Despite the reference to prisoners, 28 U.S.C. § 1915 requires the Court to screen complaints filed by non-prisoners seeking in forma pauperis status. McGore v. Wrigglesworth, 114 F.3d 601, 608 (6th Cir. 1997) (“Unlike prisoner cases, complaints by non-prisoners are not subject to screening process required by § 1915A. However, the district court must still screen the complaint under § 1915(e)(2).”), overruled on other grounds, Jones v. Brock, 549 U.S. 199 (2007).
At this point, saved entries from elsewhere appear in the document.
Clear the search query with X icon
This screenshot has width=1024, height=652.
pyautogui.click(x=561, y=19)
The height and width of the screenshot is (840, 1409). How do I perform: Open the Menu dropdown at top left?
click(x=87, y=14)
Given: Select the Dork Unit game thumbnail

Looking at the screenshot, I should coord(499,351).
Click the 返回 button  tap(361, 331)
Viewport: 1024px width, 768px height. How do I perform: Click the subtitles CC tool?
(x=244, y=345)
A. Summary of the Complaint

Plaintiff petitions the United States Government to find that Tennessee's law prohibiting homelessness is unconstitutional [Doc. 2 p. 1]. According to Plaintiff, the Ninth Circuit Court of Appeals found that cities and towns are not allowed to “force the homeless off the streets, unless communities provide shelter for them” [Id.]. Contending that Tennessee “has shirked its responsibility under the social contract[,]” Plaintiff alleges that it must provide public safety and ensure public spaces are open to all [Id.].

Plaintiff does not provide a citation to the law he alleges is unconstitutional, but the Court believes he is referencing the Equal Access to Public Property Act, Tenn. Code Ann. § 39-14-414.

B. Screening of the Complaint

While Plaintiff alleges that the Tennessee law is unconstitutional, he does not reference a specific constitutional right that he alleges is violated. Considering his pro se status, however, the Court will construe his claim as one alleging a violation of the Eighth Amendment to the United States Constitution given his reference to the Ninth Circuit's decision that determined a similar ordinance was unconstitutional under the Eighth Amendment. Johnson v. City of Grants Pass, No. 20-35752, -F.4th -, 2023 WL 4382635, at *19 (9th Cir. July 5, 2023) (“[T]he district court correctly concluded the anti-camping ordinances violated the Cruel and Unusual Punishment Clause to the extent they prohibited homeless persons from ‘taking necessary minimal measures to keep themselves warm and dry while sleeping when there are no alternative forms of shelter available.'”). The Court will also construe his Complaint as alleging a violation of 42 U.S.C. § 1983. Roath v. Lee, No. 3:17-CV-00995, 2019 WL 3066533, at *7 (M.D. Tenn. July 12, 2019) (explaining that “Section 1983 provides the exclusive remedy for constitutional violations”).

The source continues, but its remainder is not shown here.